基于EMI 遥感NO2 技术监测澳洲森林火灾活动

大气与环境光学学报 ›› 2021, Vol. 16 ›› Issue (3): 207-214.

• “高分五号卫星大气数据反演”专辑 • 上一篇下一篇

基于EMI 遥感NO2 技术监测澳洲森林火灾活动

杨东上1;2, 曾议1, 罗宇涵1, 周海金1, 司福祺1∗, 刘文清1

1 中国科学院合肥物质科学研究院安徽光学精密机械研究所, 中国科学院环境光学与技术重点实验室, 安徽合肥 230031; 2 中国科学技术大学, 安徽合肥 230036

收稿日期:2020-10-28 修回日期:2021-02-04 出版日期:2021-05-28 发布日期:2021-05-28
通讯作者: E-mail: sifuqi@aiofm.ac.cn E-mail:sifuqi@aiofm.ac.cn
作者简介:杨东上 (1994 - ), 山东烟台人, 博士研究生, 主要从事光谱分析和卫星遥感方面的研究。 E-mail: ydshang@mail.ustc.edu.cn
基金资助:
Supported by National Key R&D Project (国家重点研发计划项目, 2017YFB0503901)

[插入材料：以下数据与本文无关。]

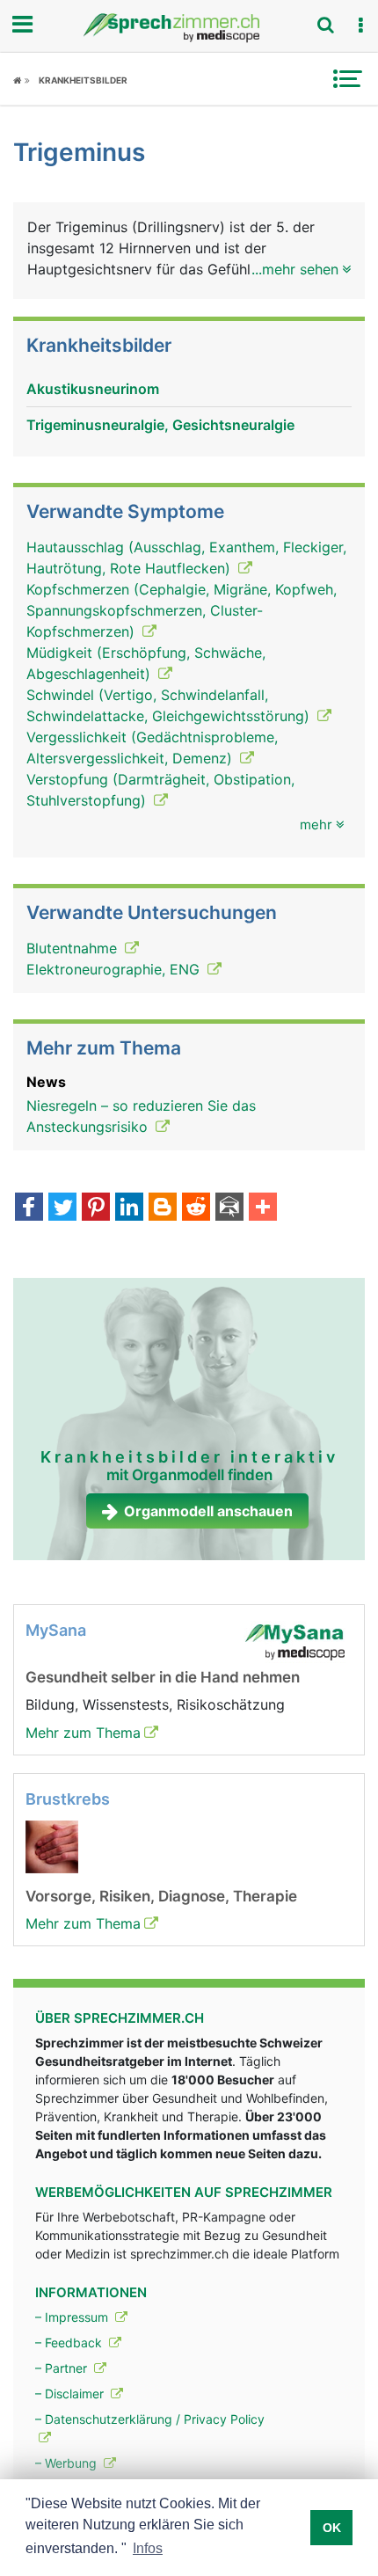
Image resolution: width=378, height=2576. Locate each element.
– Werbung (67, 2463)
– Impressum (73, 2317)
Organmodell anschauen (208, 1511)
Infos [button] (148, 2548)
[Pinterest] (96, 1208)
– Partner (63, 2368)
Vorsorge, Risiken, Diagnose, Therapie (161, 1896)
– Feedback (70, 2342)
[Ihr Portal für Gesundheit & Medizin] (189, 27)
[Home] (21, 80)
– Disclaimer (71, 2393)
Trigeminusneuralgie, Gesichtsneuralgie (160, 425)
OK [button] (332, 2528)
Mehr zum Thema (83, 1732)
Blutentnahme (73, 948)
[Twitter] (62, 1208)
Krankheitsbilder (83, 80)
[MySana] (294, 1641)
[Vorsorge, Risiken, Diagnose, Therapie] (51, 1846)
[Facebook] (29, 1208)
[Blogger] (162, 1208)
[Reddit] (196, 1208)
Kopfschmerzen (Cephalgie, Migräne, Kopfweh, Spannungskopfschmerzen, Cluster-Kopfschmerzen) (181, 610)
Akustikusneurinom (92, 389)
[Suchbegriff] (325, 24)
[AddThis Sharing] (263, 1208)
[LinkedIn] (129, 1208)
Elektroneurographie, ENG (115, 969)
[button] (360, 25)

Monitoring Australia′s Forest Fires Based on EMI Remote Sensing NO2 Technology

YANG Dongshang1;2, ZENG Yi1, LUO Yuhan1, ZHOU Haijin1, SI Fuqi1∗, LIU Wenqing1

1 Key Laboratory of Environmental Optics and Technology, Anhui Institute of Optics and Fine Mechanics, HFIPS, Chinese Academy of Sciences, Hefei 230031, China; 2 University of Science and Technology of China, Hefei 230026, China

Received:2020-10-28 Revised:2021-02-04 Published:2021-05-28 Online:2021-05-28

摘要/Abstract

摘要： 澳大利亚 2019–2020 年发生了大规模的森林火灾, 本次火灾在六个月的时间内烧毁了超过 800 万公顷的桉树林。利用大气痕量气体差分吸收光谱仪 (EMI) 对澳大利亚火灾期间的 NO2 变化情况进行了分析。研究发现, 2019 年 11 月, 澳大利亚东南区域的 NO2 浓度及分布相比往年同期, 出现明显的增长趋势。同时具体针对澳大利亚两大国家公园的火灾, 研究了 NO2 相对浓度的频率分布与火灾程度和频次的关系, 发现这两个地点 2019 年 11 月 NO2 的相对浓度频率也出现了明显的增高, 表明森林火灾是导致部分区域 NO2 浓度升高的主要原因。本工作的开展也证明了 EMI 在重大污染事件监测上的可行性。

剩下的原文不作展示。